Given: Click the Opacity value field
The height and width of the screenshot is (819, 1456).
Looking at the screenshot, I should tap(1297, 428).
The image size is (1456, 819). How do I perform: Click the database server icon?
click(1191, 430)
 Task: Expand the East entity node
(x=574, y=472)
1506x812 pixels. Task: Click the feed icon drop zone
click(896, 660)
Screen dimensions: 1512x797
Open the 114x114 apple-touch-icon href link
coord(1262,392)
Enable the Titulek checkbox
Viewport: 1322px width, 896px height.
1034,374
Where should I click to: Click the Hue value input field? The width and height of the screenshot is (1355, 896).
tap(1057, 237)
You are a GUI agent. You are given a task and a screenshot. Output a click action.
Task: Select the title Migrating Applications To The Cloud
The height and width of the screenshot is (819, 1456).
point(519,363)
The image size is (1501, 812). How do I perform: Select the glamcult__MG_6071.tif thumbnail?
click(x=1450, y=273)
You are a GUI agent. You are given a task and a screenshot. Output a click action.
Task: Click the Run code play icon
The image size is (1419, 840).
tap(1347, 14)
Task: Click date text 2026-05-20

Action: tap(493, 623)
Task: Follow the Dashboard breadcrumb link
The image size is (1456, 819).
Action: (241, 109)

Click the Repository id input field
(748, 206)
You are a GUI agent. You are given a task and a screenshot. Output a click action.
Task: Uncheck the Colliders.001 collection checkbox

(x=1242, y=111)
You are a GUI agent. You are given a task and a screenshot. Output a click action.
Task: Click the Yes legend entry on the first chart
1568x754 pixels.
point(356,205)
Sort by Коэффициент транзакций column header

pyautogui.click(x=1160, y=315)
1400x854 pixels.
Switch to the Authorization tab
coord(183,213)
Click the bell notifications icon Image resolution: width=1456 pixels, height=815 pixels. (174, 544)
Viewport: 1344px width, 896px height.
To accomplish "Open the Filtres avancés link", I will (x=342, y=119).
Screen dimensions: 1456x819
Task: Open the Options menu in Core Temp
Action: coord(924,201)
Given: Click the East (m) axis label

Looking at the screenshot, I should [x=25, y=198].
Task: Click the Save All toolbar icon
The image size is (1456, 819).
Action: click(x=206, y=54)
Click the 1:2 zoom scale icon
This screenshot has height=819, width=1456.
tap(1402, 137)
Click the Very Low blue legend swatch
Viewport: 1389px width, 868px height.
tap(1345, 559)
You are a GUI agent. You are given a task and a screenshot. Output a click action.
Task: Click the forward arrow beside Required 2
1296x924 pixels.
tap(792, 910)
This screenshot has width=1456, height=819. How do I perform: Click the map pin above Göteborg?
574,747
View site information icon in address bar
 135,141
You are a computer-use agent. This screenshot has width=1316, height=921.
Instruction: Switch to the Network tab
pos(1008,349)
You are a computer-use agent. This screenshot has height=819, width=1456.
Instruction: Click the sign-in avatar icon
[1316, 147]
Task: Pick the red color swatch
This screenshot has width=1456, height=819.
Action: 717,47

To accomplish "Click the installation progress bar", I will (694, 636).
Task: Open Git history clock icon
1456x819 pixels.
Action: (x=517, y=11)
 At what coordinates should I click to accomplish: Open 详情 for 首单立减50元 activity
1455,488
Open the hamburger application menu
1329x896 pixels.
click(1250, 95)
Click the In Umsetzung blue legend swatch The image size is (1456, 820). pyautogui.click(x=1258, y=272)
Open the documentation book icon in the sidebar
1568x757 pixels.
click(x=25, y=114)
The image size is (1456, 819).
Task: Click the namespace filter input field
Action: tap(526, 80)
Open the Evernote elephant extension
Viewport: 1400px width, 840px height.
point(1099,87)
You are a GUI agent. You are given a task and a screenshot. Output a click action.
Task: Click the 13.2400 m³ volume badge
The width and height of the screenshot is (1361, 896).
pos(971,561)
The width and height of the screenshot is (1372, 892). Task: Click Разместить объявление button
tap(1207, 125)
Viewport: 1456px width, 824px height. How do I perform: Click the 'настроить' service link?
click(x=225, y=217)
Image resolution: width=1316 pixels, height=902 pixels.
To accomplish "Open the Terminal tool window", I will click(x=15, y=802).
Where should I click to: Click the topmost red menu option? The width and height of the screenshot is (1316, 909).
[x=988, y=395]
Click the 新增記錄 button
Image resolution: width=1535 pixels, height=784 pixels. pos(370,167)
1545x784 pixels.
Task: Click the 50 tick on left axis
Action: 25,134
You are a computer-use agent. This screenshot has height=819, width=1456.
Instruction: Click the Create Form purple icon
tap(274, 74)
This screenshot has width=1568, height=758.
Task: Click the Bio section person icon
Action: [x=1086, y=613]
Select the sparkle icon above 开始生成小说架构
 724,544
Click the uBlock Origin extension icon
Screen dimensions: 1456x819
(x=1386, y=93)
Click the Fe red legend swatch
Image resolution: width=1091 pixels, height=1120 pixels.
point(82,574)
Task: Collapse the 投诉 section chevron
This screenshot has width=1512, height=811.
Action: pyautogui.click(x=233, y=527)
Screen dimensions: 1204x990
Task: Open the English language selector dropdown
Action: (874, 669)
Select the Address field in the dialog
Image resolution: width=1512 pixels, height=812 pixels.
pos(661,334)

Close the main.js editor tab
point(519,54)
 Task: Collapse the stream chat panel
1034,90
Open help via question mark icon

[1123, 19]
--------
Could you please repeat the data exactly as given?

Given: Click the Opacity value field
The height and width of the screenshot is (819, 1456).
Looking at the screenshot, I should tap(1297, 428).
The image size is (1456, 819). How do I perform: Click the database server icon?
click(1191, 430)
 Task: Expand the East entity node
(x=574, y=472)
1506x812 pixels. Task: Click the feed icon drop zone
click(896, 660)
Screen dimensions: 1512x797
Open the 114x114 apple-touch-icon href link
coord(1262,392)
Enable the Titulek checkbox
Viewport: 1322px width, 896px height.
1034,374
Where should I click to: Click the Hue value input field? The width and height of the screenshot is (1355, 896).
tap(1057, 237)
You are a GUI agent. You are given a task and a screenshot. Output a click action.
Task: Select the title Migrating Applications To The Cloud
The height and width of the screenshot is (819, 1456).
point(519,363)
The image size is (1501, 812). How do I perform: Select the glamcult__MG_6071.tif thumbnail?
click(x=1450, y=273)
You are a GUI agent. You are given a task and a screenshot. Output a click action.
Task: Click the Run code play icon
The image size is (1419, 840).
tap(1347, 14)
Task: Click date text 2026-05-20

Action: tap(493, 623)
Task: Follow the Dashboard breadcrumb link
The image size is (1456, 819).
Action: (241, 109)

Click the Repository id input field
(748, 206)
You are a GUI agent. You are given a task and a screenshot. Output a click action.
Task: Uncheck the Colliders.001 collection checkbox

(x=1242, y=111)
You are a GUI agent. You are given a task and a screenshot. Output a click action.
Task: Click the Yes legend entry on the first chart
1568x754 pixels.
point(356,205)
Sort by Коэффициент транзакций column header

pyautogui.click(x=1160, y=315)
1400x854 pixels.
Switch to the Authorization tab
coord(183,213)
Click the bell notifications icon Image resolution: width=1456 pixels, height=815 pixels. (174, 544)
Viewport: 1344px width, 896px height.
To accomplish "Open the Filtres avancés link", I will (x=342, y=119).
Screen dimensions: 1456x819
Task: Open the Options menu in Core Temp
Action: coord(924,201)
Given: Click the East (m) axis label

Looking at the screenshot, I should [x=25, y=198].
Task: Click the Save All toolbar icon
The image size is (1456, 819).
Action: click(x=206, y=54)
Click the 1:2 zoom scale icon
This screenshot has height=819, width=1456.
tap(1402, 137)
Click the Very Low blue legend swatch
Viewport: 1389px width, 868px height.
tap(1345, 559)
You are a GUI agent. You are given a task and a screenshot. Output a click action.
Task: Click the forward arrow beside Required 2
1296x924 pixels.
tap(792, 910)
This screenshot has width=1456, height=819. How do I perform: Click the map pin above Göteborg?
574,747
View site information icon in address bar
 135,141
You are a computer-use agent. This screenshot has width=1316, height=921.
Instruction: Switch to the Network tab
pos(1008,349)
You are a computer-use agent. This screenshot has height=819, width=1456.
Instruction: Click the sign-in avatar icon
[1316, 147]
Task: Pick the red color swatch
This screenshot has width=1456, height=819.
Action: 717,47

To accomplish "Click the installation progress bar", I will (694, 636).
Task: Open Git history clock icon
1456x819 pixels.
Action: (x=517, y=11)
 At what coordinates should I click to accomplish: Open 详情 for 首单立减50元 activity
1455,488
Open the hamburger application menu
1329x896 pixels.
click(1250, 95)
Click the In Umsetzung blue legend swatch The image size is (1456, 820). pyautogui.click(x=1258, y=272)
Open the documentation book icon in the sidebar
1568x757 pixels.
click(x=25, y=114)
The image size is (1456, 819).
Task: Click the namespace filter input field
Action: tap(526, 80)
Open the Evernote elephant extension
Viewport: 1400px width, 840px height.
point(1099,87)
You are a GUI agent. You are given a task and a screenshot. Output a click action.
Task: Click the 13.2400 m³ volume badge
The width and height of the screenshot is (1361, 896).
pos(971,561)
The width and height of the screenshot is (1372, 892). Task: Click Разместить объявление button
tap(1207, 125)
Viewport: 1456px width, 824px height. How do I perform: Click the 'настроить' service link?
click(x=225, y=217)
Image resolution: width=1316 pixels, height=902 pixels.
To accomplish "Open the Terminal tool window", I will click(x=15, y=802).
Where should I click to: Click the topmost red menu option? The width and height of the screenshot is (1316, 909).
[x=988, y=395]
Click the 新增記錄 button
Image resolution: width=1535 pixels, height=784 pixels. pos(370,167)
1545x784 pixels.
Task: Click the 50 tick on left axis
Action: 25,134
You are a computer-use agent. This screenshot has height=819, width=1456.
Instruction: Click the Create Form purple icon
tap(274, 74)
This screenshot has width=1568, height=758.
Task: Click the Bio section person icon
Action: [x=1086, y=613]
Select the sparkle icon above 开始生成小说架构
 724,544
Click the uBlock Origin extension icon
Screen dimensions: 1456x819
(x=1386, y=93)
Click the Fe red legend swatch
Image resolution: width=1091 pixels, height=1120 pixels.
point(82,574)
Task: Collapse the 投诉 section chevron
This screenshot has width=1512, height=811.
Action: pyautogui.click(x=233, y=527)
Screen dimensions: 1204x990
Task: Open the English language selector dropdown
Action: (874, 669)
Select the Address field in the dialog
Image resolution: width=1512 pixels, height=812 pixels.
pos(661,334)

Close the main.js editor tab
point(519,54)
 Task: Collapse the stream chat panel
1034,90
Open help via question mark icon

[1123, 19]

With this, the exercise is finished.